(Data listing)
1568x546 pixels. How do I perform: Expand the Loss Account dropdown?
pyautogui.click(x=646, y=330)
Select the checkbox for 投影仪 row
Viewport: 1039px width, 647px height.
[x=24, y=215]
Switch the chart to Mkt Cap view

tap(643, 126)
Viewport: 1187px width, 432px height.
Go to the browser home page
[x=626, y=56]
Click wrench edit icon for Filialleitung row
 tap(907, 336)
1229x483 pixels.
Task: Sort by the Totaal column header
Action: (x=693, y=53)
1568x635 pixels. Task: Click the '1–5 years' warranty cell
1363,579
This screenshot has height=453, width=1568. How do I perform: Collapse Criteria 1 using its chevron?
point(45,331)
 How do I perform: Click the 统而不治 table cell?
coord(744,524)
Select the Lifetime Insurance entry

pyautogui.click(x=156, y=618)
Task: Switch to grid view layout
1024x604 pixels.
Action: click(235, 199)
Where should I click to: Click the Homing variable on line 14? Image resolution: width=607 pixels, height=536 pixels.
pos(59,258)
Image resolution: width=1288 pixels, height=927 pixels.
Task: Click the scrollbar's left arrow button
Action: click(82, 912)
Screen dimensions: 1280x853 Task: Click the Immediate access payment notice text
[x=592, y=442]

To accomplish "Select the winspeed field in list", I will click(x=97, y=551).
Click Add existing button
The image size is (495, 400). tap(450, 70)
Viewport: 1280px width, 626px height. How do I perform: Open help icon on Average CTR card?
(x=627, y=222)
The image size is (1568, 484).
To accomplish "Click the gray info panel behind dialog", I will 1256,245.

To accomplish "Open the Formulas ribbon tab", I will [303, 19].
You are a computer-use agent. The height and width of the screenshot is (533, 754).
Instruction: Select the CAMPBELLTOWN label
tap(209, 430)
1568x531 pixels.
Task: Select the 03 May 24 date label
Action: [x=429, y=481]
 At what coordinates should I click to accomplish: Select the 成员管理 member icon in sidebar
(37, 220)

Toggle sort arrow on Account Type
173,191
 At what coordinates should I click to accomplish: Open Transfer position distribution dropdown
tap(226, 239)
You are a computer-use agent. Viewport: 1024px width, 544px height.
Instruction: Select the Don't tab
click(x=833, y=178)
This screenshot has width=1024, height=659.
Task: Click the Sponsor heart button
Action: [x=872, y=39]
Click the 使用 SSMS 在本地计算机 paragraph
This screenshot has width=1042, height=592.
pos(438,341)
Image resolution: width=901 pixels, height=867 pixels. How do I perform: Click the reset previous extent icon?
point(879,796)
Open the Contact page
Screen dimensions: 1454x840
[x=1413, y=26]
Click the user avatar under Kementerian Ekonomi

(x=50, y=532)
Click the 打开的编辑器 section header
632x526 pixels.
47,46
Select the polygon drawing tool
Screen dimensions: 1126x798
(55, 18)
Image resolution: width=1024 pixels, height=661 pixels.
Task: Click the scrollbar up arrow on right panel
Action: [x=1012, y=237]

▸ **INSTRUCTIONS TO FOLLOW**: Transcribe every line of the entries above, character for character.

▸ **TASK SOLUTION**:
1568x546 pixels. How do I perform: Expand the Loss Account dropdown?
pyautogui.click(x=646, y=330)
Select the checkbox for 投影仪 row
Viewport: 1039px width, 647px height.
[x=24, y=215]
Switch the chart to Mkt Cap view

tap(643, 126)
Viewport: 1187px width, 432px height.
Go to the browser home page
[x=626, y=56]
Click wrench edit icon for Filialleitung row
 tap(907, 336)
1229x483 pixels.
Task: Sort by the Totaal column header
Action: (x=693, y=53)
1568x635 pixels. Task: Click the '1–5 years' warranty cell
1363,579
This screenshot has height=453, width=1568. How do I perform: Collapse Criteria 1 using its chevron?
point(45,331)
 How do I perform: Click the 统而不治 table cell?
coord(744,524)
Select the Lifetime Insurance entry

pyautogui.click(x=156, y=618)
Task: Switch to grid view layout
1024x604 pixels.
Action: click(235, 199)
Where should I click to: Click the Homing variable on line 14? Image resolution: width=607 pixels, height=536 pixels.
pos(59,258)
Image resolution: width=1288 pixels, height=927 pixels.
Task: Click the scrollbar's left arrow button
Action: click(82, 912)
Screen dimensions: 1280x853 Task: Click the Immediate access payment notice text
[x=592, y=442]

To accomplish "Select the winspeed field in list", I will click(x=97, y=551).
Click Add existing button
The image size is (495, 400). tap(450, 70)
Viewport: 1280px width, 626px height. How do I perform: Open help icon on Average CTR card?
(x=627, y=222)
The image size is (1568, 484).
To accomplish "Click the gray info panel behind dialog", I will 1256,245.

To accomplish "Open the Formulas ribbon tab", I will [303, 19].
You are a computer-use agent. The height and width of the screenshot is (533, 754).
Instruction: Select the CAMPBELLTOWN label
tap(209, 430)
1568x531 pixels.
Task: Select the 03 May 24 date label
Action: [x=429, y=481]
 At what coordinates should I click to accomplish: Select the 成员管理 member icon in sidebar
(37, 220)

Toggle sort arrow on Account Type
173,191
 At what coordinates should I click to accomplish: Open Transfer position distribution dropdown
tap(226, 239)
You are a computer-use agent. Viewport: 1024px width, 544px height.
Instruction: Select the Don't tab
click(x=833, y=178)
This screenshot has width=1024, height=659.
Task: Click the Sponsor heart button
Action: [x=872, y=39]
Click the 使用 SSMS 在本地计算机 paragraph
This screenshot has width=1042, height=592.
pos(438,341)
Image resolution: width=901 pixels, height=867 pixels. How do I perform: Click the reset previous extent icon?
point(879,796)
Open the Contact page
Screen dimensions: 1454x840
[x=1413, y=26]
Click the user avatar under Kementerian Ekonomi

(x=50, y=532)
Click the 打开的编辑器 section header
632x526 pixels.
47,46
Select the polygon drawing tool
Screen dimensions: 1126x798
(55, 18)
Image resolution: width=1024 pixels, height=661 pixels.
Task: Click the scrollbar up arrow on right panel
Action: [x=1012, y=237]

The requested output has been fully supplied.